Copy the part of the records that opens with the line containing "At what coordinates" and runs through the end of the records, leaving the pictures out.

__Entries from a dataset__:
========================

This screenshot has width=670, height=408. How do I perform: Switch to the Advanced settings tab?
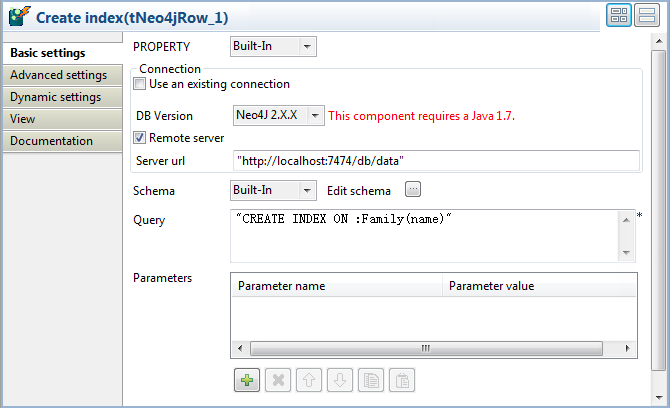pos(58,75)
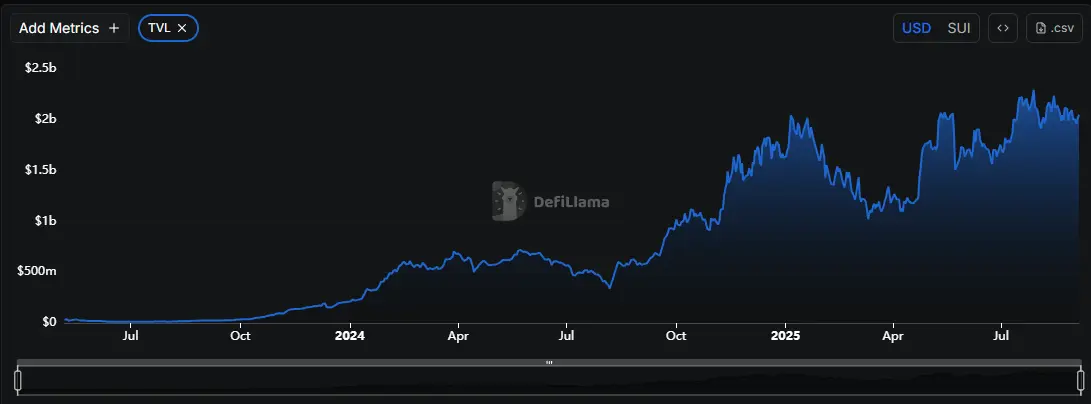Viewport: 1091px width, 404px height.
Task: Click the $2.5b y-axis label
Action: pyautogui.click(x=40, y=67)
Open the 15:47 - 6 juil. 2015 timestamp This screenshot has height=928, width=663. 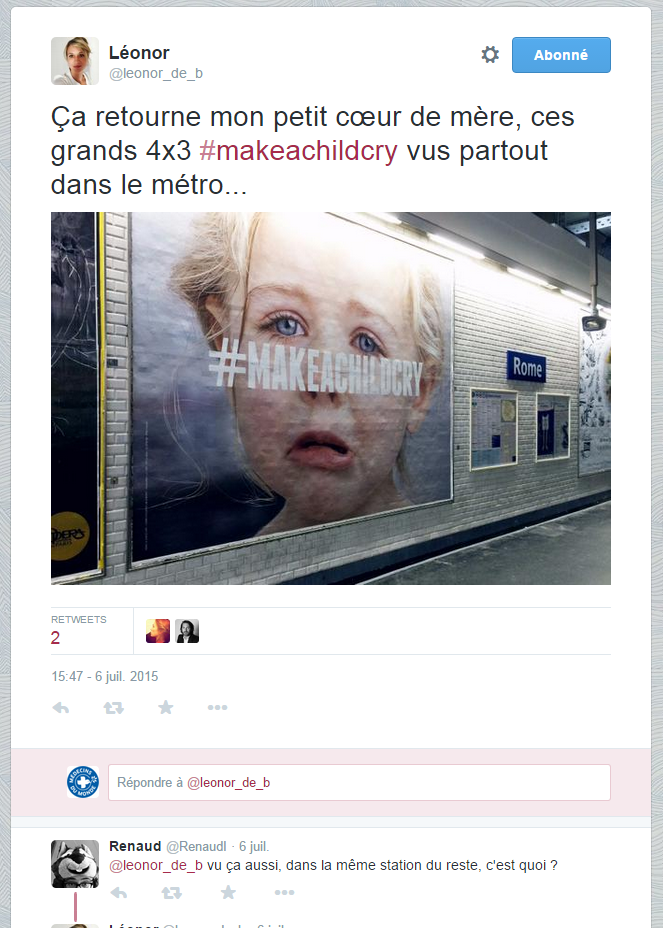(x=105, y=676)
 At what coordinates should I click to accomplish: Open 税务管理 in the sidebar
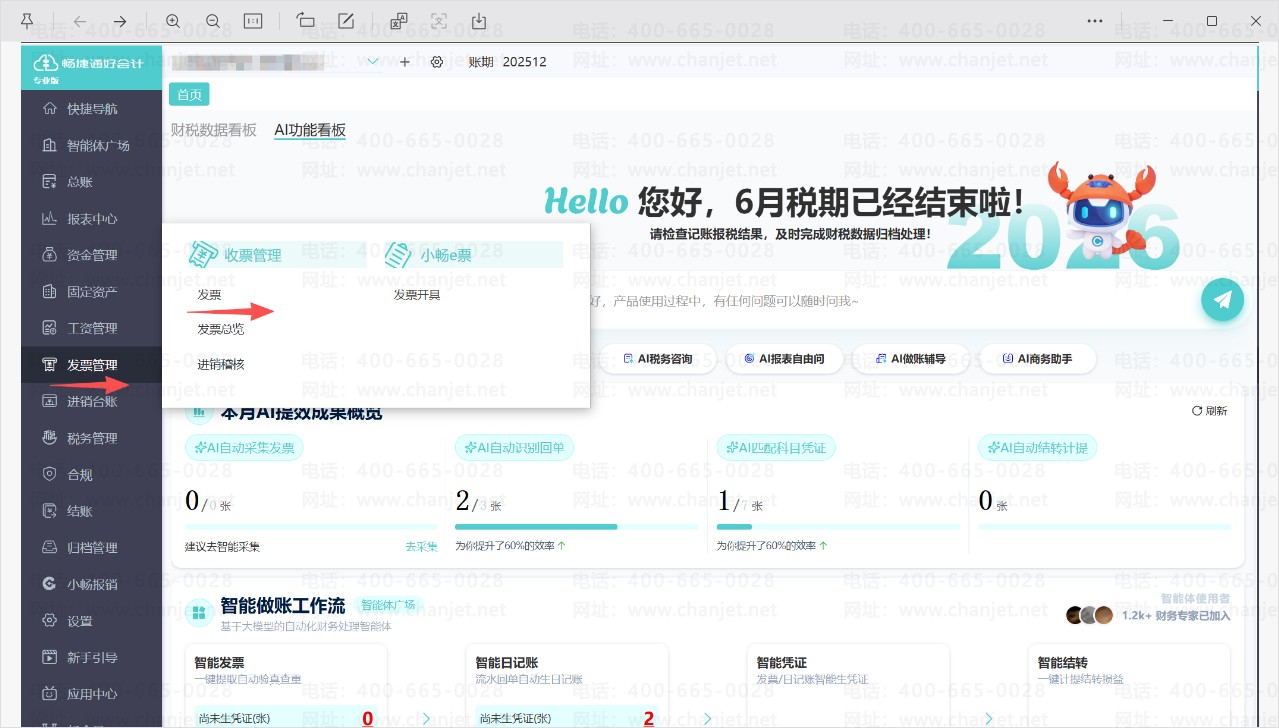pyautogui.click(x=92, y=438)
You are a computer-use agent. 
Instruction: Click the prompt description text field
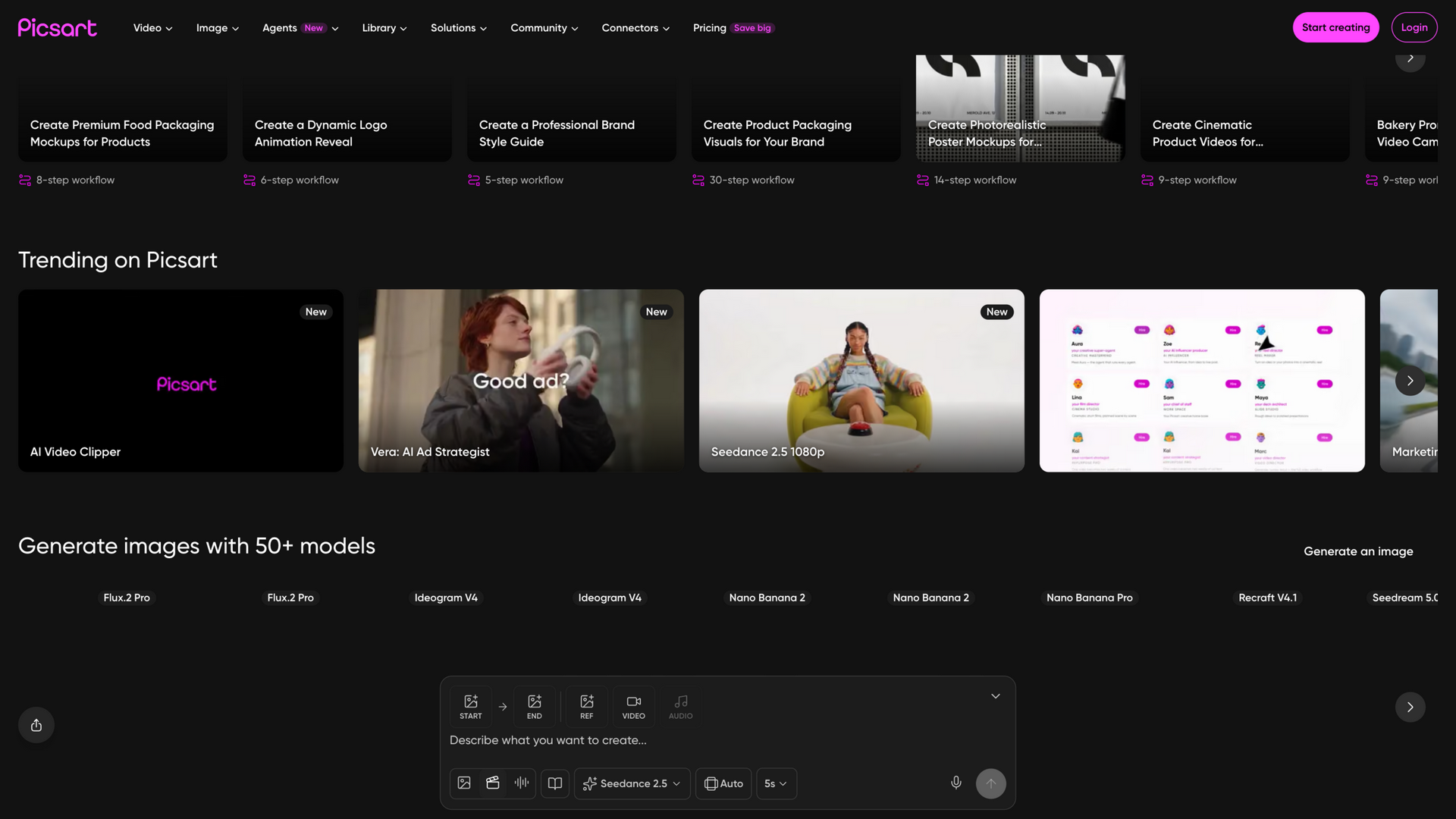pos(726,740)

========================

__COMPLETED EXERCISE__:
 At what coordinates should I click to accomplish: Open 税务管理 in the sidebar
pyautogui.click(x=92, y=438)
You are a computer-use agent. 
Instruction: Click the prompt description text field
pos(726,740)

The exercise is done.